People v. Repanti, 23 N.Y.3d 707 (2014): Harassment as a Lesser Included Offense of Attempted Assault

23 N.Y.3d 707 (2014)

Harassment in the second degree is not a lesser included offense of attempted assault in the third degree because the intent elements of the two crimes are distinct and it is theoretically possible to commit attempted assault without also committing harassment.

Summary

The New York Court of Appeals held that harassment in the second degree is not a lesser included offense of attempted assault in the third degree. The court clarified that to be considered a lesser included offense, it must be theoretically impossible to commit the greater crime without simultaneously committing the lesser offense. The court found that the intent elements for the two crimes are distinct; attempted assault requires intent to cause physical injury, while harassment requires intent to harass, annoy, or alarm. Therefore, the court affirmed the defendant’s conviction for both attempted assault and harassment, as the latter was not a lesser included offense of the former.

Facts

The defendant, Steven Repanti, and the complainant lived in the same senior community. Following an altercation in a staircase, Repanti was charged with attempted assault in the third degree. The prosecution subsequently added a charge of harassment in the second degree before trial. At trial, the complainant testified that Repanti forcefully “banged into” her with his shoulder. Repanti denied any physical contact. The trial court convicted Repanti of both attempted assault and harassment. The Appellate Term affirmed, and the New York Court of Appeals granted leave to appeal.

Procedural History

The trial court convicted Repanti of both attempted assault and harassment. The Appellate Term affirmed the convictions. The New York Court of Appeals granted Repanti leave to appeal.

Issue(s)

1. Whether harassment in the second degree is a lesser included offense of attempted assault in the third degree.

Holding

1. No, because it is not theoretically impossible to commit attempted assault without also committing harassment.

Court’s Reasoning

The court relied on New York’s Criminal Procedure Law (CPL) 1.20(37), which defines a lesser included offense. The court stated that to establish a lesser included offense, a defendant must show “that it is theoretically impossible to commit the greater crime without at the same time committing the lesser.” The court emphasized this determination must be based on a comparison of the statutes in the abstract, without reference to the specific facts of the case. The court found that attempted assault requires the intent to cause physical injury, while harassment requires the intent to harass, annoy, or alarm. The court explained, “an additional element or fact must be shown to be present in a case of harassment, requiring proof of an intent to harass, annoy or alarm, which is not a required element of an assault count.”
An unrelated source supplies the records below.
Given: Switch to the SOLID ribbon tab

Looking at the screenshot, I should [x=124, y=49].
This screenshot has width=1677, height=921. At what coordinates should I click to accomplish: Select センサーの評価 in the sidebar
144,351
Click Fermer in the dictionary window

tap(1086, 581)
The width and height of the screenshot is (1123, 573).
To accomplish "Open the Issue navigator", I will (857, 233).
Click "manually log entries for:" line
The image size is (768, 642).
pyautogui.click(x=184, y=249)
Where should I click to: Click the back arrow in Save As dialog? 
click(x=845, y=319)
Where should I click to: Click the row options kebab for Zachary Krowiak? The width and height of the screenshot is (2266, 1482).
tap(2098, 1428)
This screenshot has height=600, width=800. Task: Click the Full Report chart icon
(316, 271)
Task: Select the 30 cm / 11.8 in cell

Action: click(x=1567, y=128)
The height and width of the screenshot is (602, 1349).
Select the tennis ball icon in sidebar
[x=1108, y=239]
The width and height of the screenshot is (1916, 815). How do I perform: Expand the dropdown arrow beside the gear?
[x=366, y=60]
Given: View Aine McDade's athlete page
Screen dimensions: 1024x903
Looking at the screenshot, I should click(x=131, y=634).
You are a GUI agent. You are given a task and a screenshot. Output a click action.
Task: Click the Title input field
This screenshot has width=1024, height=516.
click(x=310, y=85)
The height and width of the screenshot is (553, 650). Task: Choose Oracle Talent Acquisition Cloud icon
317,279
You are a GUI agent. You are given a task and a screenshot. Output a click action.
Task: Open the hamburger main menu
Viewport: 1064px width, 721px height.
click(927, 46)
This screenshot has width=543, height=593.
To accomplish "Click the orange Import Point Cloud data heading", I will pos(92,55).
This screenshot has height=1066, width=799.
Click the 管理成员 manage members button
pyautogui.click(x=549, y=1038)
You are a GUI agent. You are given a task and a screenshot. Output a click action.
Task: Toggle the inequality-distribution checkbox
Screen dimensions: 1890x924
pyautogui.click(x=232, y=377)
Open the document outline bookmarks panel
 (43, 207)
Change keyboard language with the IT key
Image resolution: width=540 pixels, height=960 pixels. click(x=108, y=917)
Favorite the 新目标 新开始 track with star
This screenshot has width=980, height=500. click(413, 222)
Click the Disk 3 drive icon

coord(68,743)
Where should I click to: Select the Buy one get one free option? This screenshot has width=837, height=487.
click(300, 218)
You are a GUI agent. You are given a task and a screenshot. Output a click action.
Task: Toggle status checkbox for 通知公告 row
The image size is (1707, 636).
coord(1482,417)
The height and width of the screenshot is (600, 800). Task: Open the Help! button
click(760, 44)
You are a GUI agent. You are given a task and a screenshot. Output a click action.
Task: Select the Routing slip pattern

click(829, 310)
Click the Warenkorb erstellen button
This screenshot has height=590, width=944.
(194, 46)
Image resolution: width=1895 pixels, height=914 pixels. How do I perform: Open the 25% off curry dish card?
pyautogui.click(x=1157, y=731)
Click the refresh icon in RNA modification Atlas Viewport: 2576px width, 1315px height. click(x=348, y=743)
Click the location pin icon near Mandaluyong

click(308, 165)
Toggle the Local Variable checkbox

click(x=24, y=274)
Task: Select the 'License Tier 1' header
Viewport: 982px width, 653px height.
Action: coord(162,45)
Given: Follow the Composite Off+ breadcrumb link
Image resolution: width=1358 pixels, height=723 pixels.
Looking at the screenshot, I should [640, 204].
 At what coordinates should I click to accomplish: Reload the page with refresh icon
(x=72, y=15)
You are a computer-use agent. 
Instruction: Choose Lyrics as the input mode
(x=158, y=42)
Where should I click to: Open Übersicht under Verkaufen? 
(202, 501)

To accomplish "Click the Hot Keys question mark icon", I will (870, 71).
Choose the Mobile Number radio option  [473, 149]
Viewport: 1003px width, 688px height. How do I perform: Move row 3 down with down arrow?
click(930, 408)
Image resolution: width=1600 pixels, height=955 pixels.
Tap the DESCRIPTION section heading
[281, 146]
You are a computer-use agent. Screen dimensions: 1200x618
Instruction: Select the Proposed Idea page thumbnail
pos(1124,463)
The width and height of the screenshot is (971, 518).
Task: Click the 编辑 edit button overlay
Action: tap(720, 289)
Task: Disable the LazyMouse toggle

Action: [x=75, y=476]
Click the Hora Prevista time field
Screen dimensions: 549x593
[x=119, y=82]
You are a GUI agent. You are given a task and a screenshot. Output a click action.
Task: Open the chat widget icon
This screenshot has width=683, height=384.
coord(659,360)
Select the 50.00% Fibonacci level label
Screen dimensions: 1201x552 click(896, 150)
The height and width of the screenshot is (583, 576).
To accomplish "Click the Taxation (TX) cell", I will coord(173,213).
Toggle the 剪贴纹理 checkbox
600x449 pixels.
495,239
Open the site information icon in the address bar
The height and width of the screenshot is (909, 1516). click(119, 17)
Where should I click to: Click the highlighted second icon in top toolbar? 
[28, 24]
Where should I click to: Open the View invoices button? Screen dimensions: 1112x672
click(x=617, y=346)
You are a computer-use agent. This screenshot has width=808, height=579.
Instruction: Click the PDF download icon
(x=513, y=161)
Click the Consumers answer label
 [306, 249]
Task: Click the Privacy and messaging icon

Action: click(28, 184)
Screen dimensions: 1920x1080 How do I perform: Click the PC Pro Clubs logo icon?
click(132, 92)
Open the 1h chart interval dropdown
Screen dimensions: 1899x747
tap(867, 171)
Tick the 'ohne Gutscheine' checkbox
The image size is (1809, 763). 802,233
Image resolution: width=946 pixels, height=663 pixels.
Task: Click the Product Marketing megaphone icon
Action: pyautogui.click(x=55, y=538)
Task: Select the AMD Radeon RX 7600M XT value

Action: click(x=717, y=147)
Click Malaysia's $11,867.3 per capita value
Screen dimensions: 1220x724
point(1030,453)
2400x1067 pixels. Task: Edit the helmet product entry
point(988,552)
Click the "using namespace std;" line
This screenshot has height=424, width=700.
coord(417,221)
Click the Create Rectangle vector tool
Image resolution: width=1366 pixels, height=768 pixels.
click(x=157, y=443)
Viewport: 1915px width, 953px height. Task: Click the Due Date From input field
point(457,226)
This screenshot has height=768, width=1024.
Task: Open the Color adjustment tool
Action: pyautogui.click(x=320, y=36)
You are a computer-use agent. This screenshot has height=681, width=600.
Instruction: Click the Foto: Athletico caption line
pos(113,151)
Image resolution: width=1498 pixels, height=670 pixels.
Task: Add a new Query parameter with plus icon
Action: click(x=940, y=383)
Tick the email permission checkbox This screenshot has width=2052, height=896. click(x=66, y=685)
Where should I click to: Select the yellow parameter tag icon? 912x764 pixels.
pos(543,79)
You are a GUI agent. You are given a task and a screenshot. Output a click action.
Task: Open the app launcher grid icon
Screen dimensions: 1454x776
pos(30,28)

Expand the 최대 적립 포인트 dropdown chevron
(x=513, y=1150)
The court cited *People v. Moyer*, which held that harassment is not a lesser included offense of assault, because it requires proof of an intent to harass, annoy, or alarm, which is not a required element of assault. The court also rejected Repanti’s argument that the *Stanfield* rule applied because the counts were based on the same conduct. The court clarified that *Stanfield* was limited by *Glover* which stated, “the theoretical impossibility requirement “is mandated by the provisions of CPL 1.20 (subd 37)”. The court affirmed the convictions based on the distinct intent elements of the two crimes.